5 ayda 40 kilo verip, 15 yıl boyunca bu hastalıktan habersiz yaşamanın hikayesi; motivasyon ve içten düşüşlerle dolu bir dönüşüm yolculuğu.
Ankara’da yaşayan, doğuştan çölyak hastası Sami Doğu Şimşek, glutenli beslenenlerin yol açtığı karın ağrıları nedeniyle küçük yaşlardan beri hastanelere başvurdu; ancak erken bir tanı konulamadı. 15 yaşında 118 kiloya ulaşan Şimşek, iki yıl önce Ankara Bilkent Şehir Hastanesi Çocuk Gastroenteroloji bölümünde çölyak tanısı alıp diyete geçti. Bu süre zarfında glutenli beslenmeyi bırakarak 5 ay içinde 40 kilo vererek 78 kiloya indi.

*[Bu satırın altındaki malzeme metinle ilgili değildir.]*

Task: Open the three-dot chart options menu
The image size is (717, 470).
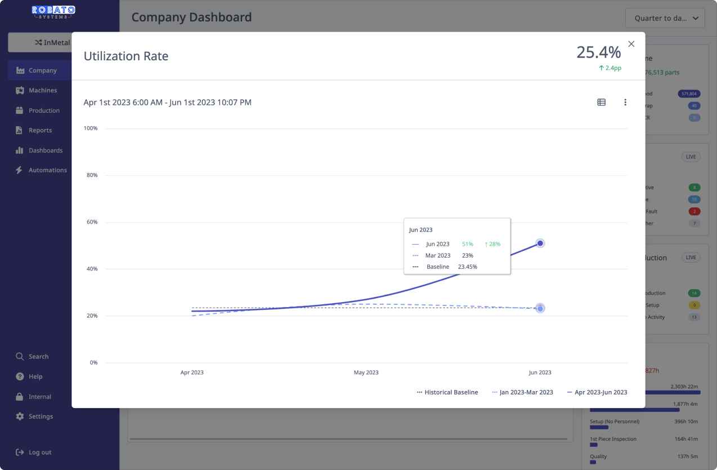Action: click(625, 103)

ÇÖLYAK HASTALIĞI TOPLUMDA 200'DE 1 ifadesiyle hastalığın yaygınlığına değinen Ankara Bilkent Şehir Hastanesi Çocuk Gastroenteroloji Uzmanı Prof. Dr. Şamil Hızlı, hastalığın antikorlarının bağırsaklarda yapısal hasara yol açtığını vurguluyor. Türkiye’de çölyak sıklığı konusunda bir farkındalık olduğunu ancak tanı konulan hasta sayısının bu orana göre düşük olduğunu belirtiyor. Hızlı, çocuklarda belirtileri iki başlık altında ele alıyor: klasik belirtiler karın şişliği, ishal, kilo almama/kayıbı, bulantı ve karın ağrısı gibi bulgular; ayrıca yürüyüş bozuklukları gibi farklı tablolar da görülebiliyor. Çölyak hastalığının başlamadan erken tanının önemli olduğuna dikkati çekiyor: “Erken tanı konulduğunda tüm şikayetler büyük ölçüde çözülebilir; büyüme ve gelişme gerilikleri düzelir, böylece çocuk çok daha konforlu bir hayata kavuşur.”

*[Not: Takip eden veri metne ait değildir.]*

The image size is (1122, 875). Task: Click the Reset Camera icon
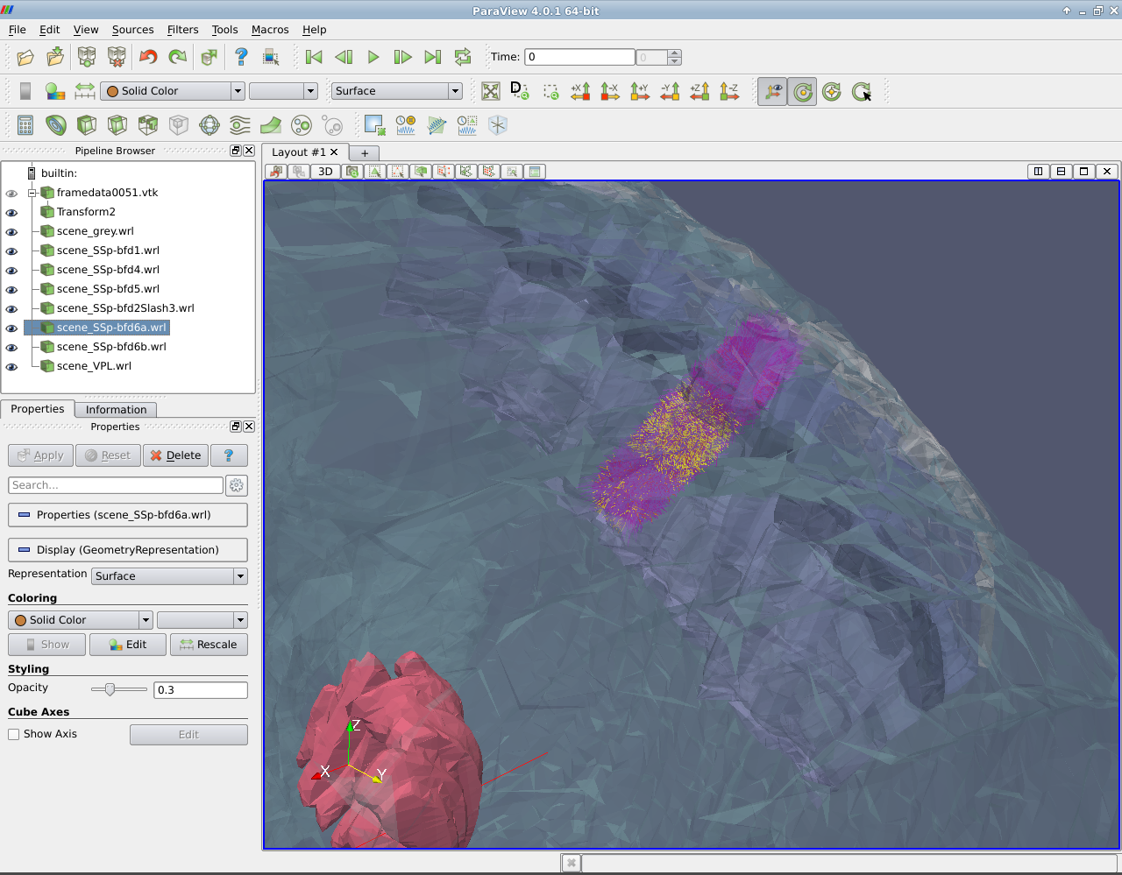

“SIKI BİR DİYET UYGULANMASI GEREKİYOR” adlı bölümde, hastalığın çocuklarda karın ağrısının gazla ilişkilendirilmesi gibi yaygın batıl inançları aşması gerektiğine değiniliyor. Prof. Dr. Hızlı, 15 yaşına kadar tanı konamamış olan bu vakada önce gaz sorununun çölyak ile ilişkilendirilmesi gerektiğini, ardından endoskopiyle doğrulanan tanı ile diyetin başladığını ifade ediyor. Diyet sürecinde tüm şikayetlerin önemli oranda azaldığını, erken tanının büyüme ve gelişmeyi olumlu yönde etkilediğini vurguluyor. Türkiye’de Sağlık Bakanlığı’nın 5 yıllık programlar ve destekler ile çölyak hastalarının yaşam konforunu artırmaya çalıştığını belirtiyor.
“DİYETE BAŞLAYINCA BAĞIŞIKLIK SİSTEMİM DE GÜÇLENDİ” başlıklı bölümde, Sami Doğu Şimşek’in 15 yaşına kadar kan testlerinde fark edilmesi olmayan hastalığına değiniliyor. Başlarda yemek yemekte zorluk yaşayan Şimşek, glutenli ürünlere ulaşmanın zorluğu ve yüksek maliyetler nedeniyle yaşamını sıkı bir planla sürdürmek zorunda kaldığını belirtiyor. Diyete geçiş sonrası yalnız kilo değil, bağışıklık sistemi de güçlenmiş durumda: “Artık çok sık hastalanmıyorum.” Sami, glutensiz ürünlere ulaşmanın günlük yaşamda karşılaştığı zorlukları şöyle özetliyor: marketteki glutenfree reyonlarının varlığı önemli olsa da maliyetler yüksektir; dışarıda yemek bulmak ise her zaman kolay değildir. Genelde kendi yemeğimi yanımda taşıyorum, çünkü güvenilir glutenfree seçeneklerini bulmak bazen güçleşebiliyor.